# nolva as test booster



## bowen86 (Mar 17, 2008)

Hi Guys,

I either read here or heared it in the gym, that the best sort of testbooster is nolva itself? Is that right, if so why dont people run nolva as a stand alone test booster?

Sorry if that doesnt make sense.


----------



## jw390898 (Apr 15, 2010)

It's main function is controlling estrogen but it does also stimulate your luteinizing hormone levels too. However, for a test booster only you should not have levels low enough that Nolva would influence this, where i a PCT situation it will help stimulate and trigger restore of natural levels.

This is another reason I like to use Nolva but also combined with a dedicated test booster in PCT.


----------



## m118 (Feb 4, 2011)

Plus Nolva increases SHBG so you'd have less free test, and for me and many others cripples your libido.


----------



## bowen86 (Mar 17, 2008)

so in short, no.

Thanks both for clearing that up, i think someone mentioned it in the gym. I also have some knocking about so was going to run a week of nolva. ha/


----------



## Mr White (Feb 8, 2009)

Also inhibits release of IGF-1 from the liver - Bad Idea


----------



## henryv (Jul 30, 2009)

jw390898 said:


> It's main function is controlling estrogen but it does also stimulate your luteinizing hormone levels too. However, for a test booster only you should not have levels low enough that Nolva would influence this.

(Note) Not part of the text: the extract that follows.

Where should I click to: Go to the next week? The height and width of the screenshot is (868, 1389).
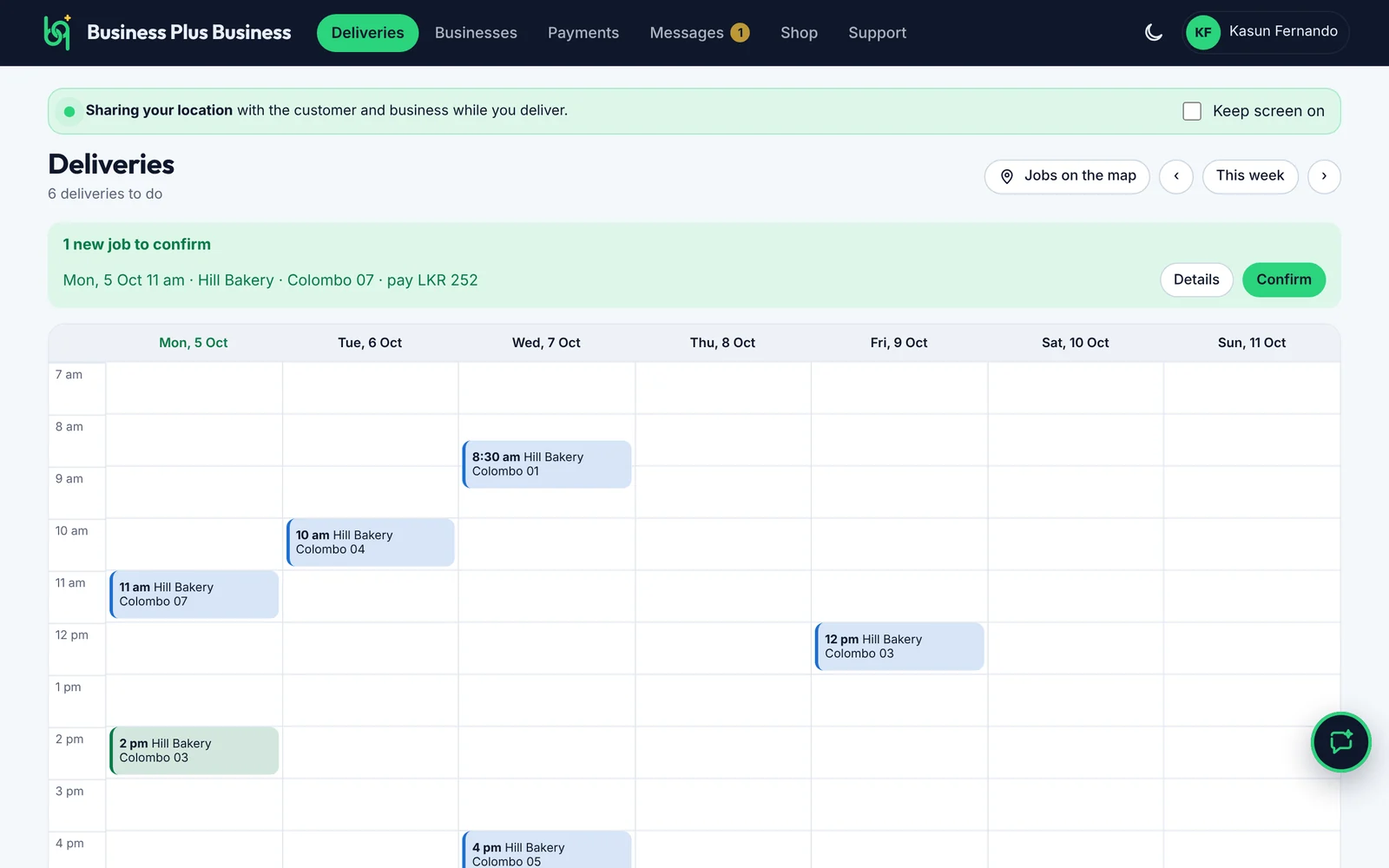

It would raise testosterone levels in eugonadal men as well as hypogonadal men.


----------



## NovemberDelta (Apr 17, 2011)

bowen86 said:


> so in short, no.
> 
> Thanks both for clearing that up, i think someone mentioned it in the gym. I also have some knocking about so was going to run a week of nolva. ha/


Just on a side note mate, how did your epi cycle end up?


----------



## ausbuilt (Nov 22, 2010)

jw390898 said:


> It's main function is controlling estrogen but it does also stimulate your luteinizing hormone levels too. However, for a test booster only you should not have levels low enough that Nolva would influence this, where i a PCT situation it will help stimulate and trigger restore of natural levels.
> 
> This is another reason I like to use Nolva but also combined with a dedicated test booster in PCT.


no it doesn't "control serum oestrogen" far from it; oestrogen levels are not prevented from rising, what happens is nolva is both an agonist and antagonist- so it allows a high level of serum oestrogen (good when bulking for IGF-1 production), and antagonises the oestrogen receptor in the breast tissue- hence preventing gyno:

http://en.wikipedia.org/wiki/Tamoxifen

It DOES NOT stimulate LH- that's clomid:

http://www.maledoc.com/blog/2010/04/28/how-clomid-works-in-men/



m118 said:


> Plus Nolva increases SHBG so you'd have less free test, and for me and many others cripples your libido.


well it allows high levels of oestrogen- which actually increases/encourages the shutdown of the HPTA... as the body detects high oestrogen levels as a reason to DECREASE endogenous test production...


----------



## bowen86 (Mar 17, 2008)

niall01 said:


> Just on a side note mate, how did your epi cycle end up?


gained 12lbs. Loved it.


----------



## henryv (Jul 30, 2009)

ausbuilt said:


> no it doesn't "control serum oestrogen" far from it


He didn't say it reduced serum levels of estrogen. He said it controlled estrogen. It does "control" estrogen, by regulating the effects of estrogen.



ausbuilt said:


> It DOES NOT stimulate LH


Yes, it does. Quite effectively.



ausbuilt said:


> well it allows high levels of oestrogen- which actually increases/encourages the shutdown of the HPTA... as the body detects high oestrogen levels as a reason to DECREASE endogenous test production...


The body does not "detect" high levels of estrogen when nolva is administered, nolva administration does not cause shutdown of the HPTA.

Nolva raises LH and testosterone production.


----------



## jw390898 (Apr 15, 2010)

ausbuilt said:


> no it doesn't "control serum oestrogen" far from it; oestrogen levels are not prevented from rising, what happens is nolva is both an agonist and antagonist- so it allows a high level of serum oestrogen (good when bulking for IGF-1 production), and antagonises the oestrogen receptor in the breast tissue- hence preventing gyno:
> 
> http://en.wikipedia.org/wiki/Tamoxifen
> 
> ...


Would appear HenryV has done my work for me


----------



## rs007 (May 28, 2007)

Arguing over moot points here guys.

Show me as many studies as you like, it doesnt work in reality for the purposes we want - or everyone would just do cycles of Tamoxifen.

Another case of theory just not patching in with reality.

Ausbuilt was closest to reality tho, and here is why (next level application of logic and common sense coming up)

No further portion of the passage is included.